• _Tasks to perform_
a – In the re-entry permit thread, list each action Highpass names after the words "I plan to".
b – Carry on the forum thread about the re-entry permit, starting after its last sentence.

• _Extract_

▽

# Re Entry Permit



## Highpass (Apr 3, 2014)

I'm currently a lawful permanent resident living in the USA. I plan to move to England for a year and then move back.

If I make a 2 week trip to the USA somewhere in the middle of this 1 year excursion, do I still need a re-entry permit?

Edit: I plan to file taxes as usual next year and continue paying my existing taxes owed.

Thanks!


----------



## twostep (Apr 3, 2008)

Please read the official verbiage about maintaining permanent residence. There is no 1-year rule set in stone. On another site a similar scenario ended in an immigration judge pulling the Green Card status.

Maintaining Permanent Residence | USCIS


----------



## Highpass (Apr 3, 2014)

Thanks twostep. I had read over that site after seeing you mentioning it in another thread. 

I do not plan to move there permanently, do plan to file taxes normally, and certainly don't plan on declaring myself a non-immigrant on tax forms. I have read sections 212 and 216 but do not see any application.

△

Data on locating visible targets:
▽

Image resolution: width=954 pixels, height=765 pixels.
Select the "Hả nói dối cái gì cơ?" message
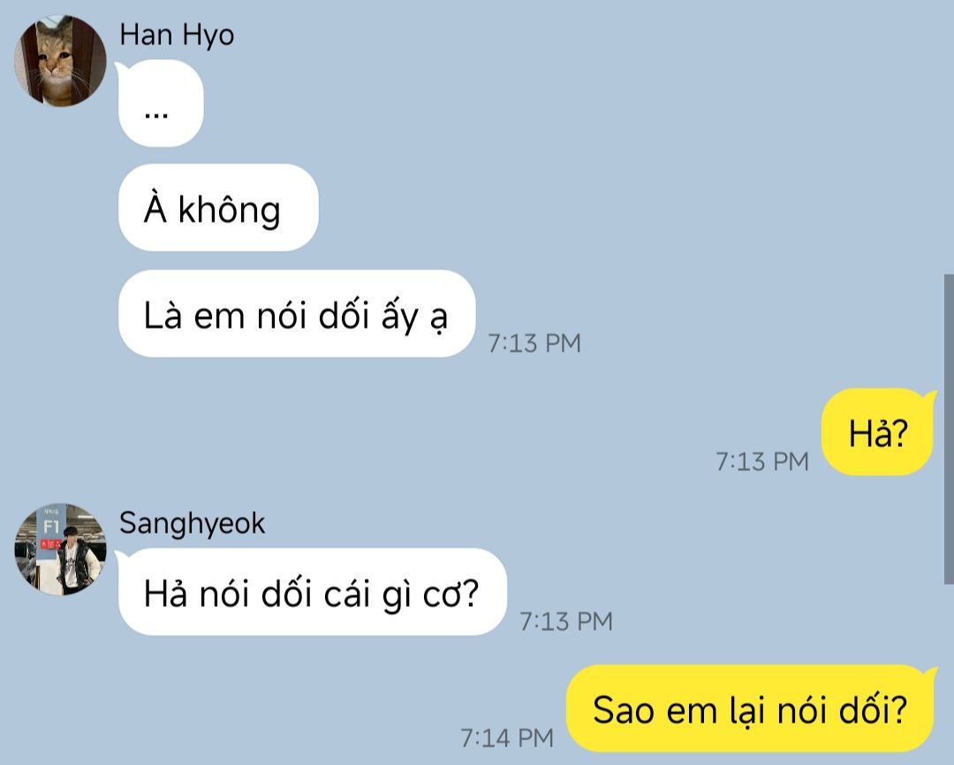[312, 592]

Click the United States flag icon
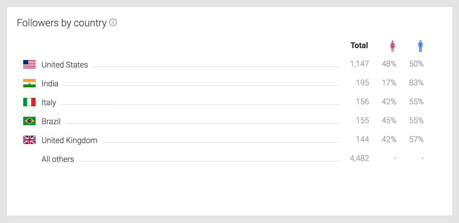(x=29, y=64)
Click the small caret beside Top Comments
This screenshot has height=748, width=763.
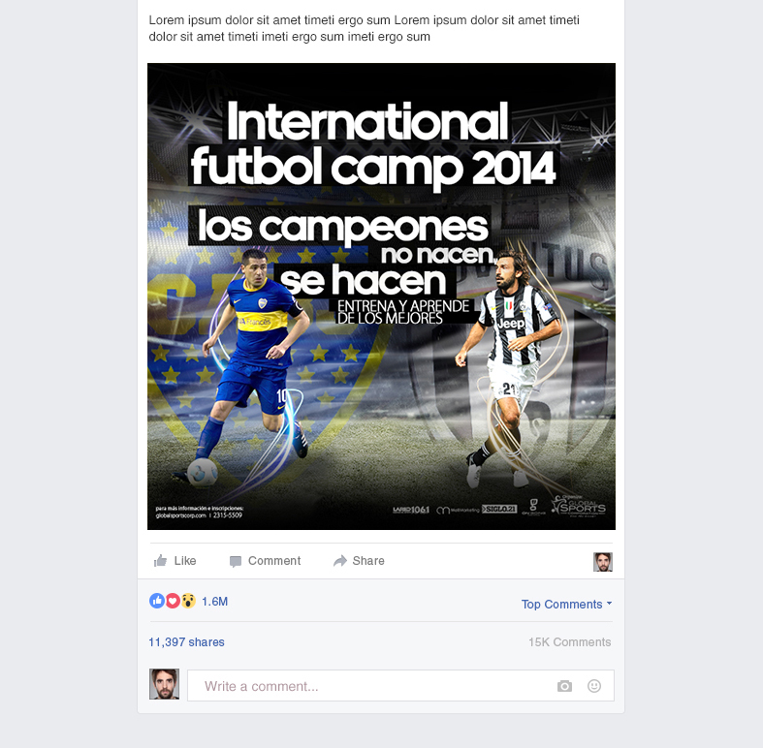[x=609, y=603]
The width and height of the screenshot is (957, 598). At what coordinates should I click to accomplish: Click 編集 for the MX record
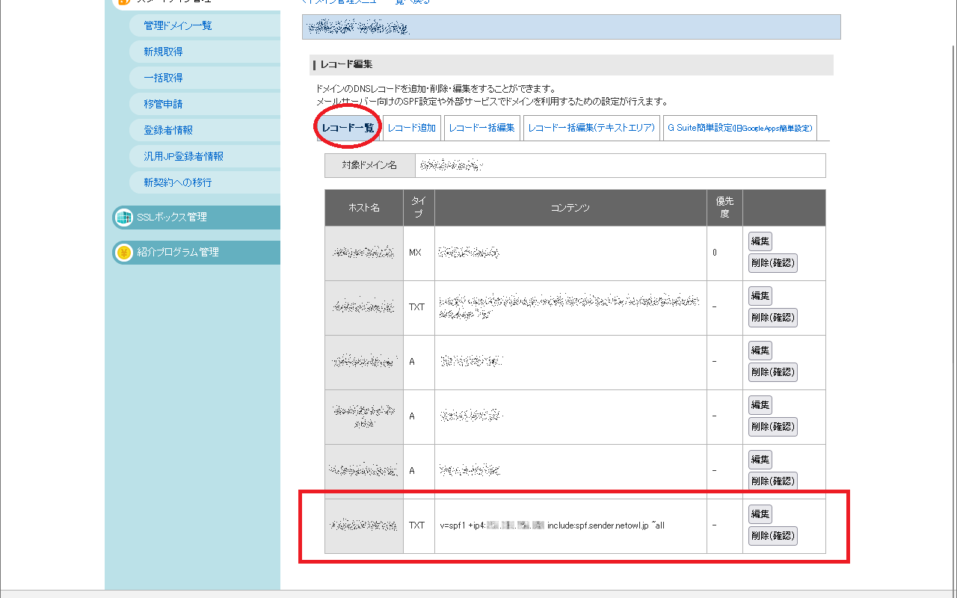click(x=760, y=241)
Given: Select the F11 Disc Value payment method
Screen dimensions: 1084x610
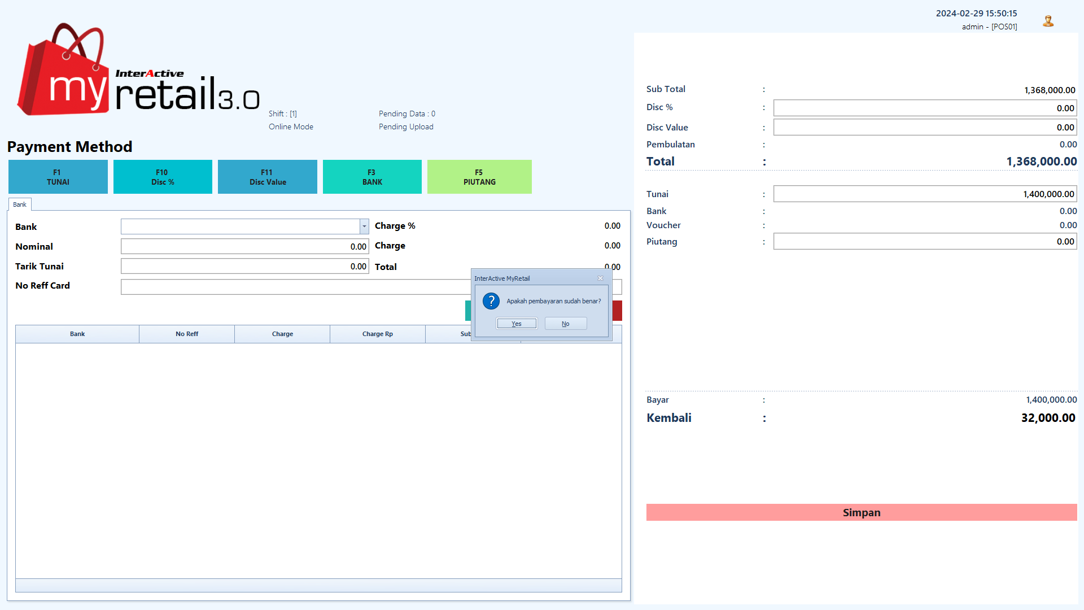Looking at the screenshot, I should click(267, 177).
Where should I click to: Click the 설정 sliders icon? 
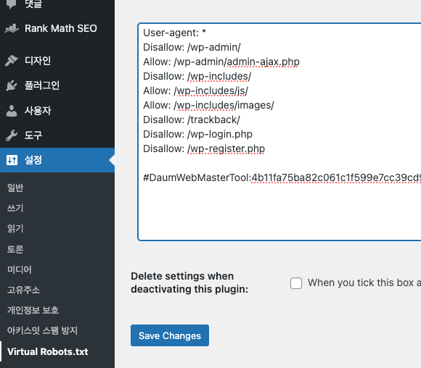click(12, 160)
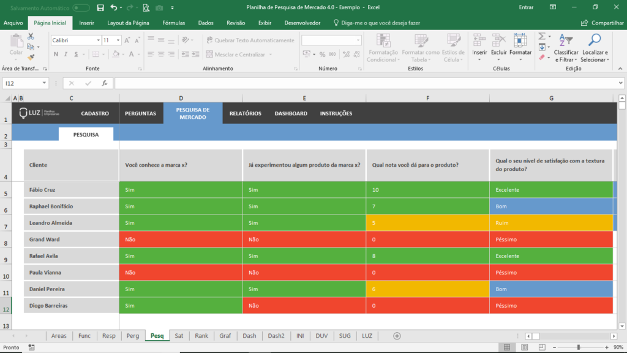Toggle the Salvamento Automático switch
The image size is (627, 353).
tap(81, 7)

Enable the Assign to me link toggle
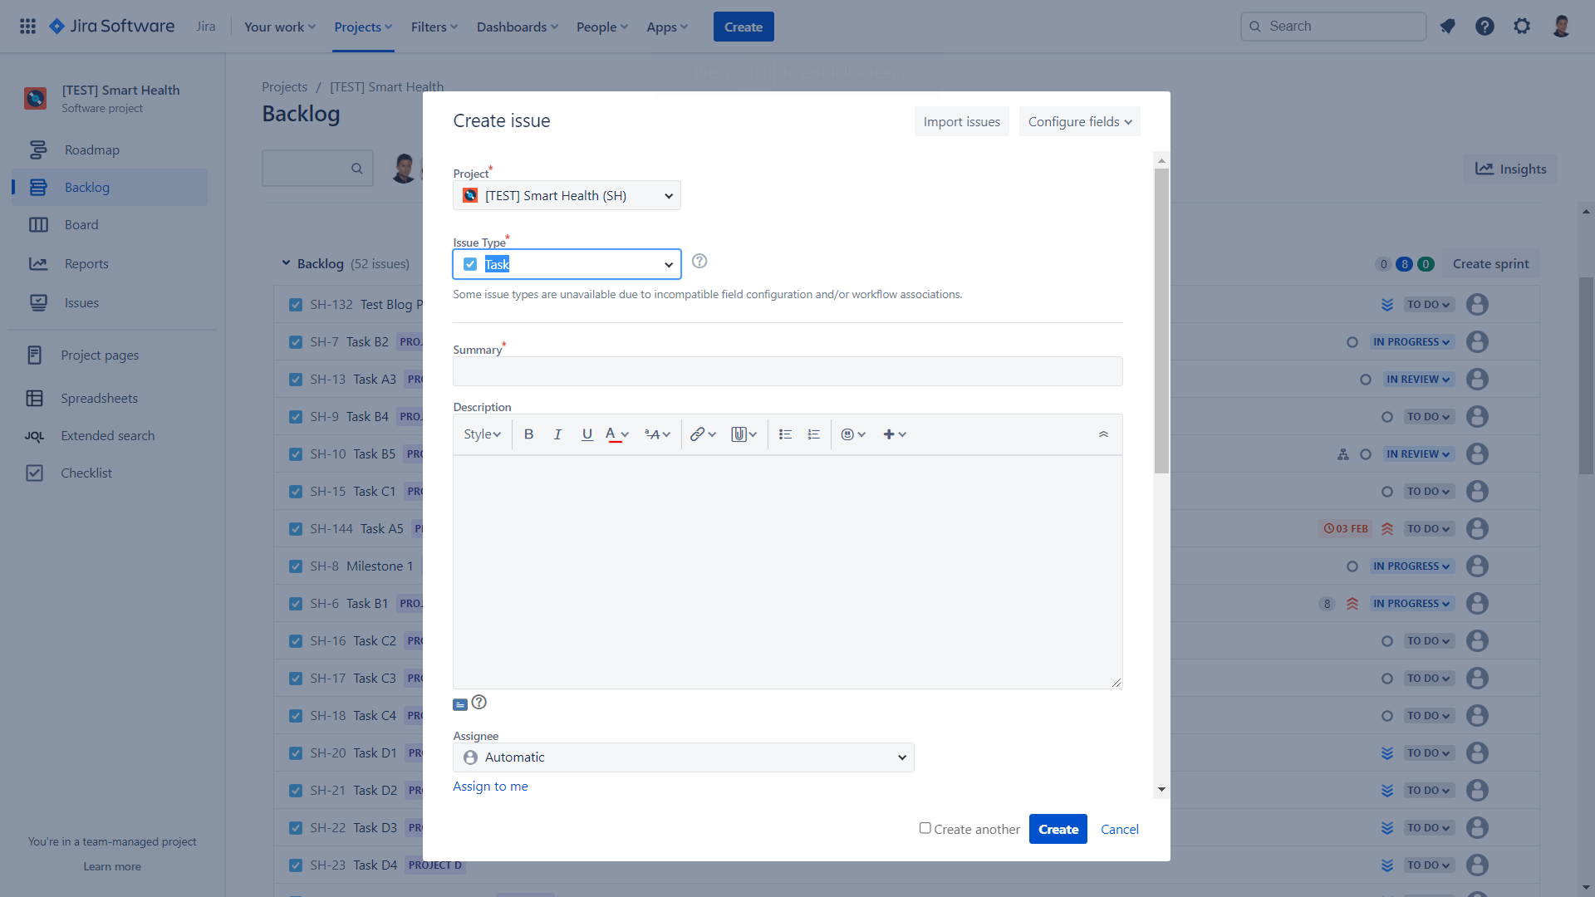point(491,787)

△

• _Final answers_
a –
- Move to England for a year
- Move back
- File taxes as usual next year
- Continue paying existing taxes owed

b –
Where might I be able to find out what else may determine "abandoned status"?


----------



## Highpass (Apr 3, 2014)

(Where's the edit button?)

Here are some factors I found that'll affect re-entry without a permit:-

Maintain US family/community ties *
Maintained US employment
Filed US income taxes as resident *
Maintained US postal address *
Kept US bank accounts *
Valid US drivers license *
Own Property 
Run a business in the US *

…the items marked with * are those that I'm able to accomplish. I'll keep my US business running, file taxes, keep a postal address/bank account/drivers license/contact with US family.

The trip may end up being only 10 months in total with a visit in the middle somewhere.


----------



## Davis1 (Feb 20, 2009)

if you may exceed the 12 months ..get a re-entry permit ..

things happen ..use the I-131


----------



## Highpass (Apr 3, 2014)

Exceed 12 months before I move back permanently or 12 months before any visit back?


----------



## twostep (Apr 3, 2008)

Highpass said:


> Exceed 12 months before I move back permanently or 12 months before any visit back?


Your "return" may or may not stop the clock. 
First you post "move to the UK" then you post "trip".

The "what else" first step is the IO at point of entry.


----------



## Davis1 (Feb 20, 2009)

Highpass said:


> Exceed 12 months before I move back permanently or 12 months before any visit back?


A green card requires you live and work in the US ..

a valid reason to leave are things like schooling (uni)

you decide


----------



## Highpass (Apr 3, 2014)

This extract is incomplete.